FIT: A Large-Scale Dataset for Fit-Aware Virtual Try-On

Given a person and a garment image, virtual try-on (VTO) aims to synthesize a realistic image of the person wearing the garment, while preserving their original pose and identity.

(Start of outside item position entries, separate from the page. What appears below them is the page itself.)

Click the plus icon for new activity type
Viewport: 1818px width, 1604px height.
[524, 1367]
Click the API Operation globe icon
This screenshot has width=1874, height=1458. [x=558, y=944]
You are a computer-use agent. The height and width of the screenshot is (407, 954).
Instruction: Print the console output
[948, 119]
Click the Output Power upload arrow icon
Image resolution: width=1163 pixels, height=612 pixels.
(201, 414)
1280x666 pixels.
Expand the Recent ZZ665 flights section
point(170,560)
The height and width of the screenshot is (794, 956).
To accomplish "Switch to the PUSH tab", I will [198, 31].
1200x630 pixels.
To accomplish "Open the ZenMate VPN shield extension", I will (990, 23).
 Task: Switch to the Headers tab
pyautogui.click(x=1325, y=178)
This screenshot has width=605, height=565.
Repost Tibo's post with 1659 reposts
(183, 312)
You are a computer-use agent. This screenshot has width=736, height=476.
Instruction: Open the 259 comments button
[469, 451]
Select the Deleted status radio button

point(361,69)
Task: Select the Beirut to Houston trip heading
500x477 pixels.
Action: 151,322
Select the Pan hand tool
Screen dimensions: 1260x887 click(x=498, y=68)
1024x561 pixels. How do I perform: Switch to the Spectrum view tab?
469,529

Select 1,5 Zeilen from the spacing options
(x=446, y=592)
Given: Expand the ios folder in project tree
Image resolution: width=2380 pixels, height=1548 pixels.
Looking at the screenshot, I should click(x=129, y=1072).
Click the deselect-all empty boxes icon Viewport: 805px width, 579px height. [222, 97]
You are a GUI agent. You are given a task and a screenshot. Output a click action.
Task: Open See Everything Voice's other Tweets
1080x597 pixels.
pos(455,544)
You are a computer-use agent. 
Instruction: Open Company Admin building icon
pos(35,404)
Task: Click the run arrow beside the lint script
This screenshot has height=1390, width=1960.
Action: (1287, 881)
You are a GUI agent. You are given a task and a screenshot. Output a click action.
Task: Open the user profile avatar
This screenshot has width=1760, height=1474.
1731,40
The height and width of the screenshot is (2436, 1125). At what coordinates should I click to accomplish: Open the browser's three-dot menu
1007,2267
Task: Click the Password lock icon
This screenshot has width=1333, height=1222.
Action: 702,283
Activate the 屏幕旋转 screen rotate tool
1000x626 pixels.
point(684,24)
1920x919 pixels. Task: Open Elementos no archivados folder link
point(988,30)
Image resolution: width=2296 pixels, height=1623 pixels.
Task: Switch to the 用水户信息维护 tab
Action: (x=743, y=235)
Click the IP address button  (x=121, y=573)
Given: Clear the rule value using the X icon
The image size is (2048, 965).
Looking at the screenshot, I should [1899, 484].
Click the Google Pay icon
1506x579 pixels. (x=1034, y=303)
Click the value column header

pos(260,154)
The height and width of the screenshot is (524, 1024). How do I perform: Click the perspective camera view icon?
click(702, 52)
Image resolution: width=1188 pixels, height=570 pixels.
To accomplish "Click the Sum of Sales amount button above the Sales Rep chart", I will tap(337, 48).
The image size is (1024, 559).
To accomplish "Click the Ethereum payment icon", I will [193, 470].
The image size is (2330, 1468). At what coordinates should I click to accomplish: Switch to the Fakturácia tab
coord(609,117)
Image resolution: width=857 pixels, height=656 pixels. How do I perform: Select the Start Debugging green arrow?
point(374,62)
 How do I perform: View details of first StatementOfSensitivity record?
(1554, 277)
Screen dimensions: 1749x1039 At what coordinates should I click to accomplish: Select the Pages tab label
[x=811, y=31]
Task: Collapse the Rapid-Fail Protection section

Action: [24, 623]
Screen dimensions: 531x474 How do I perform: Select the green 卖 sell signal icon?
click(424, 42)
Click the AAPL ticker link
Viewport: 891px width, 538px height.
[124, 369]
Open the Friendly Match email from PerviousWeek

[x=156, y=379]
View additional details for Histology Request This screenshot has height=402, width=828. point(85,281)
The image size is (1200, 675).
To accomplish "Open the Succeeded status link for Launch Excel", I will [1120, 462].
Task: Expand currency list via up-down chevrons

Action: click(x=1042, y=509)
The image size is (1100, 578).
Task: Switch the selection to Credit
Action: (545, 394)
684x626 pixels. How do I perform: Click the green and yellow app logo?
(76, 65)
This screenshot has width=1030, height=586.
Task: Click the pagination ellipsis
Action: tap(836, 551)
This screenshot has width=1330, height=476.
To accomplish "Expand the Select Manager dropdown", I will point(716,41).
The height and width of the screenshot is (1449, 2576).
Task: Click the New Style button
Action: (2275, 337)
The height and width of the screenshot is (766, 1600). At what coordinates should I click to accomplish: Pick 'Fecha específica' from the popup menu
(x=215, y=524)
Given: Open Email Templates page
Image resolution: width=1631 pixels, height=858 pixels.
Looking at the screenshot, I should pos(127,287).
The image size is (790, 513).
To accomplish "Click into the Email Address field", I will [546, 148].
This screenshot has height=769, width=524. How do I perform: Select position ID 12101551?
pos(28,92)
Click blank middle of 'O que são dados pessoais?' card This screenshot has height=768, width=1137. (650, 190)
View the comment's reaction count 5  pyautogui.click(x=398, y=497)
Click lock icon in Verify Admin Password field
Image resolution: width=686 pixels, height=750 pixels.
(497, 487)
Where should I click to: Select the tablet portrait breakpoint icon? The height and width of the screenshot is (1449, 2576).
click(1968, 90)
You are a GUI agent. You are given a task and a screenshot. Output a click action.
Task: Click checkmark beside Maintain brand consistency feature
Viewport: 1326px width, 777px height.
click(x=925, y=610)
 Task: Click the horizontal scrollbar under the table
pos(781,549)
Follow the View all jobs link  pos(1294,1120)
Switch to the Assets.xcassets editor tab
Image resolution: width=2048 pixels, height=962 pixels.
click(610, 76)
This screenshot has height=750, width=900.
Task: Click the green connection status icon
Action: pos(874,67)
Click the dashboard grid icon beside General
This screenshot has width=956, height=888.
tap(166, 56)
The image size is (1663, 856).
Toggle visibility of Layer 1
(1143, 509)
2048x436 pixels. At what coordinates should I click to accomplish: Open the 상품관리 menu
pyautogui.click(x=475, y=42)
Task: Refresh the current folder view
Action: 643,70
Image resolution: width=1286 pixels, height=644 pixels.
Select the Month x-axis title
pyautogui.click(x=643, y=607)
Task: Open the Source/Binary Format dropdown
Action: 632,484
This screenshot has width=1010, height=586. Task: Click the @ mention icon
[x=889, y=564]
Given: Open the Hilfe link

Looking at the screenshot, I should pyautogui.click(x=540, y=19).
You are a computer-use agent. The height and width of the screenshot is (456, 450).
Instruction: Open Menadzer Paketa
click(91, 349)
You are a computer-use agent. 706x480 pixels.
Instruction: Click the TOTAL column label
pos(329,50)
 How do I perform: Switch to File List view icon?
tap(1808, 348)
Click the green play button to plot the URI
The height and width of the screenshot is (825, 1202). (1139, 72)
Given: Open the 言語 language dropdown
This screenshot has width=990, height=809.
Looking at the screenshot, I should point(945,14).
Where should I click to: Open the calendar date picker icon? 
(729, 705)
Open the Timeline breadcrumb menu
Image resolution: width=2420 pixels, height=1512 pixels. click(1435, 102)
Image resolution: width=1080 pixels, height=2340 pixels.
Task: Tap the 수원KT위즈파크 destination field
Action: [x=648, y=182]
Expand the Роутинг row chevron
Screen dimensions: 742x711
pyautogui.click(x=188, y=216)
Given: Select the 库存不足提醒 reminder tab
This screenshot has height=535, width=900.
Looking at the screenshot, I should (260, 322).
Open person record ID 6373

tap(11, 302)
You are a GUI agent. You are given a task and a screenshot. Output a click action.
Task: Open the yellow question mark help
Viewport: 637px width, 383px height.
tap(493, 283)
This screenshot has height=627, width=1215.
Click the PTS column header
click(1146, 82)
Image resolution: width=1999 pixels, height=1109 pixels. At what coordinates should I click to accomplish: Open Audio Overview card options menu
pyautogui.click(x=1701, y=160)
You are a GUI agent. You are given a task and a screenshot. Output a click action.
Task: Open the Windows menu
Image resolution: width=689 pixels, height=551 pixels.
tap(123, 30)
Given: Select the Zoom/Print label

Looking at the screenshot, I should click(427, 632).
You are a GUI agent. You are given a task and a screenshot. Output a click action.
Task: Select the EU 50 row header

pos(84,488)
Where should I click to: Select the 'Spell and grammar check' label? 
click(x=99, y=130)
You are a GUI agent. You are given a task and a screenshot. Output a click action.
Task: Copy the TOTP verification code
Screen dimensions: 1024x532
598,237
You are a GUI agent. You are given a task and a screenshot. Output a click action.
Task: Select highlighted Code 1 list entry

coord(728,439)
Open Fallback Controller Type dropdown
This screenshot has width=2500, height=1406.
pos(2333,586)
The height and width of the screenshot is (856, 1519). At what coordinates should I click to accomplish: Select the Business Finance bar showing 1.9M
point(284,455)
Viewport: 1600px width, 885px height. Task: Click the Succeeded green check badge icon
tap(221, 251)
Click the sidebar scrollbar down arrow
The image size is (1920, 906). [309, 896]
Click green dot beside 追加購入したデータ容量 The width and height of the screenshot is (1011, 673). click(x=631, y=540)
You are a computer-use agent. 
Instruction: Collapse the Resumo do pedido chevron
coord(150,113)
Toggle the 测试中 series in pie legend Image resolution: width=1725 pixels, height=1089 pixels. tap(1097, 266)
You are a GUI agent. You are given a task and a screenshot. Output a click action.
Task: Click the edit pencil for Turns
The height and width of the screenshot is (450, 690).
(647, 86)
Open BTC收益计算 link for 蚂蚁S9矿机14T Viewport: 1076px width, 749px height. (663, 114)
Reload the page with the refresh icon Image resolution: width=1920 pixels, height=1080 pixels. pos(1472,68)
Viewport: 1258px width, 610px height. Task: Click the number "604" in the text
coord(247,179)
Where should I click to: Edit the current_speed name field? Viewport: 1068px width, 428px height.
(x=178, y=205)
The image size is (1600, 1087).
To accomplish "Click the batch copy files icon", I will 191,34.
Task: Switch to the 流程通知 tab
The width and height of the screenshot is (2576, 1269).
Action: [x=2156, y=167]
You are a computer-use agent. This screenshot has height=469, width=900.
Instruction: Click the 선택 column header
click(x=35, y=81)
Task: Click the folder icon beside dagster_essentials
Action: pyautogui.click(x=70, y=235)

Although recent VTO methods excel at visualizing garment appearance, they largely overlook a crucial aspect of the try-on experience: the accuracy of garment fit -- for example, depicting how an extra-large shirt looks on an extra-small person. A key obstacle is the absence of datasets that provide precise garment and body size information, particularly for "ill-fit" cases, where garments are significantly too large or too small. Consequently, current VTO methods default to generating well-fitted results regardless of the garment or person size. In this paper, we take the first steps towards solving this open problem. We introduce FIT (Fit-Inclusive Try-on), a large-scale VTO dataset comprising over 1.13M try-on image triplets accompanied by precise body and garment measurements. We overcome the challenges of data collection via a scalable synthetic strategy: (1) We programmatically generate 3D garments using GarmentCode and drape them via physics simulation to capture realistic garment fit. (2) We employ a novel re-texturing framework to transform synthetic renderings into photorealistic images while strictly preserving geometry. (3) We introduce person identity preservation into our re-texturing model to generate paired person images (same person, different garments) for supervised training. Finally, we leverage our FIT dataset to train a baseline fit-aware virtual try-on model. Our data and results set the new state-of-the-art for fit-aware virtual try-on, as well as offer a robust benchmark for future research. We will make all data and code publicly available on our project page: https://johannakarras.github.io/FIT.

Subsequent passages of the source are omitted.